Żeński Puchar Świata od pierwszej jego edycji w sezonie 2011/2012 opiera się na pojedynczych konkursach, w których zawodniczki zbierają punkty do klasyfikacji generalnej. Panie nie miały do tej pory okazji zmierzyć się w formule turniejowej. Być może szanse na zmianę i nowości w skokach kobiet przyniesie… „Norweski Turniej Czterech Skoczni”.
Po dograniu szczegółów związanych z organizacją norweskiego turnieju „Raw Air” w którym zmierzą się panowie, okazało się, że Norwegowie planują podobne sportowe przedsięwzięcie dla skoczkiń. Miałoby to urozmaicić wciąż rozwijającą się dyscyplinę sportu w kobiecym wydaniu i stworzyć szansę na nowe wyzwania, których do tej pory panie nie doświadczały.
O powstaniu takiej idei w rozmowie z portalem nettavisen.no powiedział dyrektor sportowy norweskich skoków narciarskich, Clas Brede Braathen. – To coś, nad czym pracujemy. Były plany na utworzenie „Norweskiego Turnieju Czterech Skoczni” zarówno dla kobiet jak i mężczyzn już w tym roku, jednak byłoby to zbyt wiele rzeczy na raz – przyznał nawiązując do turnieju „Raw Air”, w który skoczkowie zmierzą się już w marcu 2017 roku.
Norweski działacz zapewnia jednak, że zamierza przekonać Międzynarodową Federację Narciarską do wsparcia przedsięwzięcia już w kolejnych latach. Być może zatem już w sezonie 2017/2018 panie zmierzą się w pierwszym w historii turnieju zorganizowanym w ramach Pucharu Świata. Zmagania miałyby rozpocząć się na wzgórzu Holmenkollen w Oslo, później rywalizacja przeniosłaby się do Lillehammer i Trondheim, a końcowe rozstrzygnięcia zapadłyby nie na mamuciej (jak w przypadku mężczyzn), a na dużej skoczni w Vikersund. – Nie byłoby to kosztowne, zważając na połączenie tych imprez. Być może to jedne z tańszych zawodów, które można zorganizować – zauważył Braathen.

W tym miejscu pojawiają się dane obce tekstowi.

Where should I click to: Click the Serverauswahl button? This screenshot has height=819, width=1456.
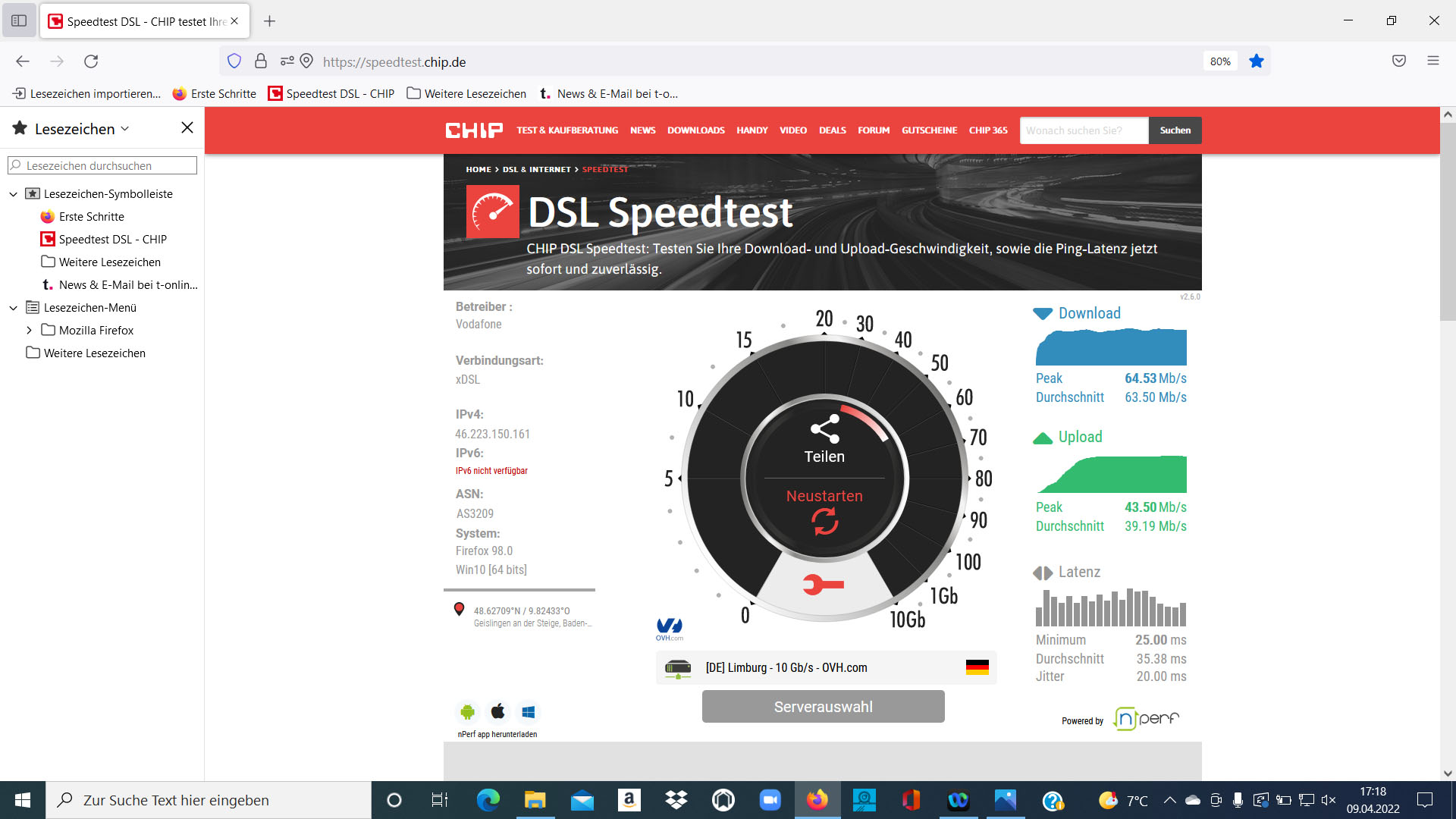point(823,707)
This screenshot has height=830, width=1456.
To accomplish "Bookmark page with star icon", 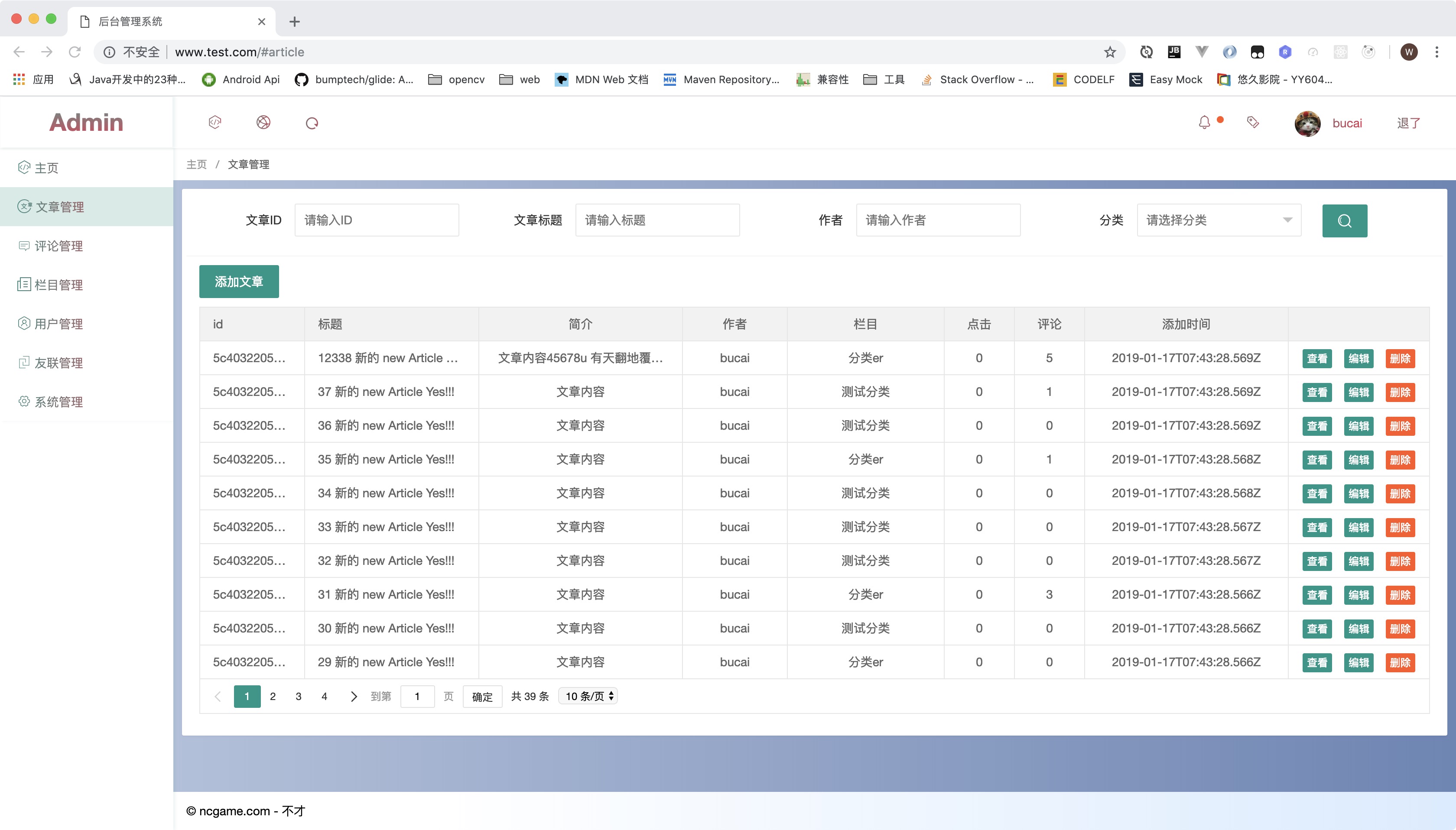I will click(x=1109, y=52).

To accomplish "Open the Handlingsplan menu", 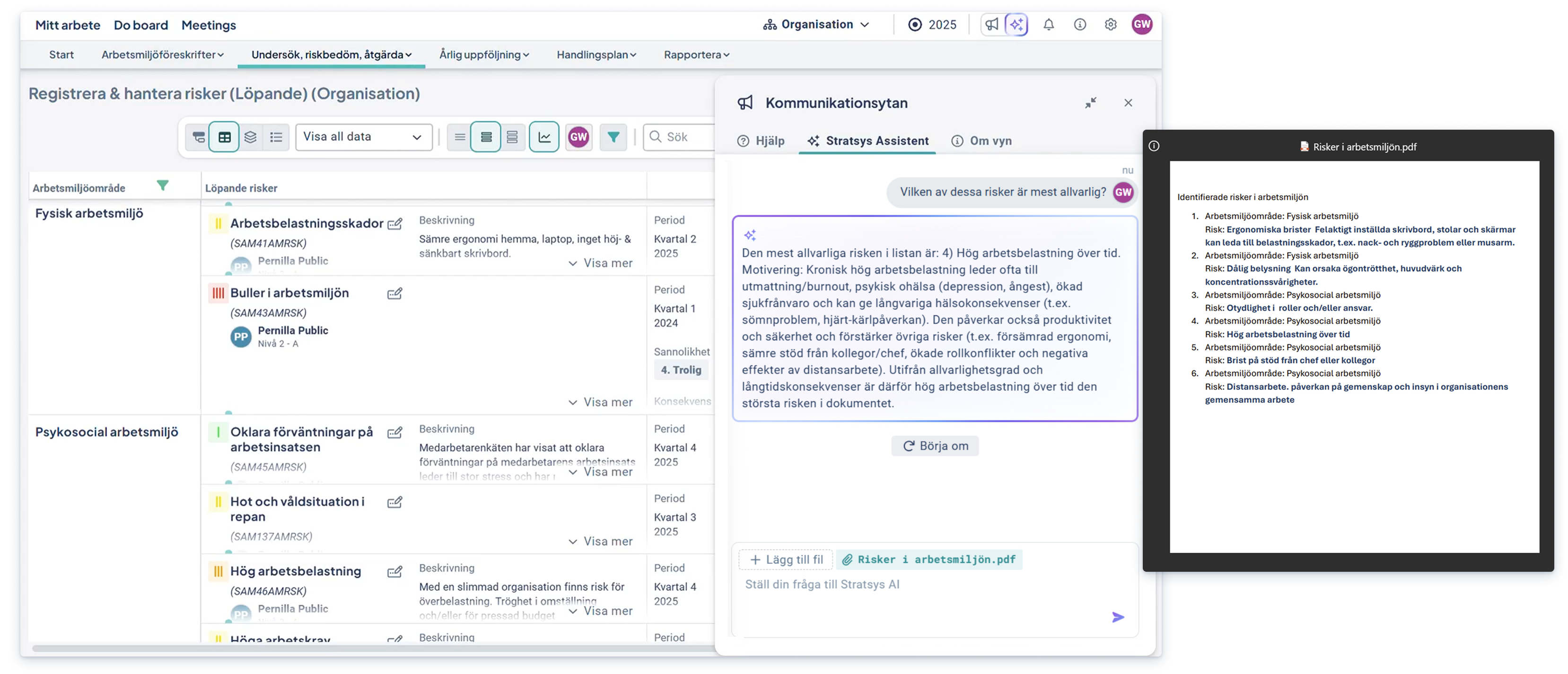I will click(x=596, y=55).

Pomysł norweskiego działacza bardzo podoba się najlepszej norweskiej skoczkini narciarskiej, Maren Lundby. – Chciałabym norweskiego turnieju dla dziewczyn. Do tej pory nie było takiej koncepcji, nawet w niemiecko-austriackim wydaniu. Wiem jednak, że pomysł jest w fazie planowania i jest to coś, co wiele osób chciałoby dostać. Nie ma jednak pewności, kiedy nasze życzenie zostanie spełnione – mówi 22-latka z Lillehammer.
– To jest jednak potwierdzenie, że idziemy do przodu. Wciąż większość konkursów mamy na skoczniach 90-metrowych, jednak poziom całej dyscypliny wzrasta. Na najwyższym poziomie jest coraz lepiej i możemy częściej skakać na dużych obiektach, na których naszym zdaniem jest więcej frajdy, zarówno dla nas skoczkiń, jak i dla publiczności – dodaje szósta zawodniczka minionego sezonu Pucharu Świata.